- THE TASK
When the line containing "[Facebook] (48, 2252)" appears in the data below, begin copying there and stop only after the line containing "[Instagram] (68, 2252)".

- SUPPLIED RECORDS
################
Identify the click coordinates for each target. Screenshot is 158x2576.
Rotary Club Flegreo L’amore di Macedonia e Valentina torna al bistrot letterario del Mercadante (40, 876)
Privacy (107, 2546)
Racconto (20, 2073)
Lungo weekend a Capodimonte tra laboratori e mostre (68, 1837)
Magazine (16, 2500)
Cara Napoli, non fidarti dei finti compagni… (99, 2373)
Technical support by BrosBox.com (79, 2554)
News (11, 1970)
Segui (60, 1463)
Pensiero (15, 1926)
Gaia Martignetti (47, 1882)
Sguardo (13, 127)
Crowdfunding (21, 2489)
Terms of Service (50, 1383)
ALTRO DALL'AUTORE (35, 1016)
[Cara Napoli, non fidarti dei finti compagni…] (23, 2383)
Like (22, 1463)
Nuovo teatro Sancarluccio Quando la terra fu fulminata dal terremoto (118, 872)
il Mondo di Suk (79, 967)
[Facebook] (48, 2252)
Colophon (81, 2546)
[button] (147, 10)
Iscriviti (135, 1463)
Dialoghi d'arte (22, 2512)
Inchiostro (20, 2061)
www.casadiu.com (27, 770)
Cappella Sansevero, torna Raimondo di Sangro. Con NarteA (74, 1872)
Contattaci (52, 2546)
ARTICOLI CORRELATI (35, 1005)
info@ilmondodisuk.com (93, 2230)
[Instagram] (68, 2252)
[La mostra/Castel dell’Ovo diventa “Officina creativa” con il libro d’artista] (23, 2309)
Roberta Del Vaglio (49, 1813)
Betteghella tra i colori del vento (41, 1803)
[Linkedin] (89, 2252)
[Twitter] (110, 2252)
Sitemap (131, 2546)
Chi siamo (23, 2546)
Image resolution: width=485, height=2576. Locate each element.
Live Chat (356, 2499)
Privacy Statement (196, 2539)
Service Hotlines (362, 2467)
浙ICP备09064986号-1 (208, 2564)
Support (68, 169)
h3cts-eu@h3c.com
################
- SOLUTION FOR THIS PROBLEM
[Facebook] (48, 2252)
Colophon (81, 2546)
[button] (147, 10)
Iscriviti (135, 1463)
Dialoghi d'arte (22, 2512)
Inchiostro (20, 2061)
www.casadiu.com (27, 770)
Cappella Sansevero, torna Raimondo di Sangro. Con NarteA (74, 1872)
Contattaci (52, 2546)
ARTICOLI CORRELATI (35, 1005)
info@ilmondodisuk.com (93, 2230)
[Instagram] (68, 2252)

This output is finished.